Secondo il consigliere, la decisione si inserisce in una serie di operazioni che starebbero “svuotando” l’opposizione. Tra queste, La Porta cita anche il passaggio di Bruno Bufano dalla minoranza alla maggioranza, anch’egli candidato nella sua stessa lista alle elezioni comunali.
Nel suo intervento, La Porta contesta l’impostazione politica dell’amministrazione. “Governare non significa raccogliere tutto e tutti in vista delle prossime elezioni. Governare significa rispettare il mandato ricevuto e chi quel mandato lo ha sostenuto fin dall’inizio”, scrive.
Il consigliere parla apertamente di “trasformismo politico” come metodo di gestione del potere. “A livello locale, il trasformismo politico non è solo una pratica discutibile: diventa una vera e propria strategia di potere. Ad Agropoli, l’attuale amministrazione comunale sembra già muoversi in funzione della prossima campagna elettorale, non rafforzando il progetto politico con cui ha vinto nel 2022, ma allargando la maggioranza a chi allora era schierato contro”.
Nel post, La Porta individua due effetti di questa linea. “A) Si tradisce la volontà popolare: chi è stato eletto per fare opposizione e viene progressivamente cooptato nella maggioranza non rappresenta più il mandato ricevuto dagli elettori. B) Si mortifica la coalizione vincente: chi ha sostenuto il sindaco nel 2022 viene messo ai margini, mentre incarichi, assessorati e ruoli nelle società partecipate vengono assegnati a chi combatteva quella stessa coalizione”.

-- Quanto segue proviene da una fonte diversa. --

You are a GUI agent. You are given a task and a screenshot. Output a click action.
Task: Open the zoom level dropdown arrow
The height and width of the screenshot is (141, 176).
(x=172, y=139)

Il consigliere esclude che si tratti di dialogo istituzionale o apertura politica. “Non è dialogo istituzionale. Non è apertura politica. È una costruzione preventiva del consenso, dove gli incarichi diventano strumenti per neutralizzare avversari e preparare il terreno alle prossime elezioni”, aggiunge, sostenendo che in questo modo “la politica locale perde credibilità, l’opposizione viene svuotata e la maggioranza diventa un contenitore elettorale, non una comunità fondata su idee, lealtà e programma”.
La Porta conclude rimettendo il giudizio ai cittadini e guardando alla prossima tornata elettorale. “Il giudizio finale spetta ai cittadini. Non alle manovre di palazzo, non agli equilibri costruiti a tavolino. Nel 2027 la parola tornerà agli elettori. Nel frattempo, continuerò a svolgere un’opposizione seria, responsabile e costruttiva, lavorando esclusivamente nell’interesse della città di Agropoli”.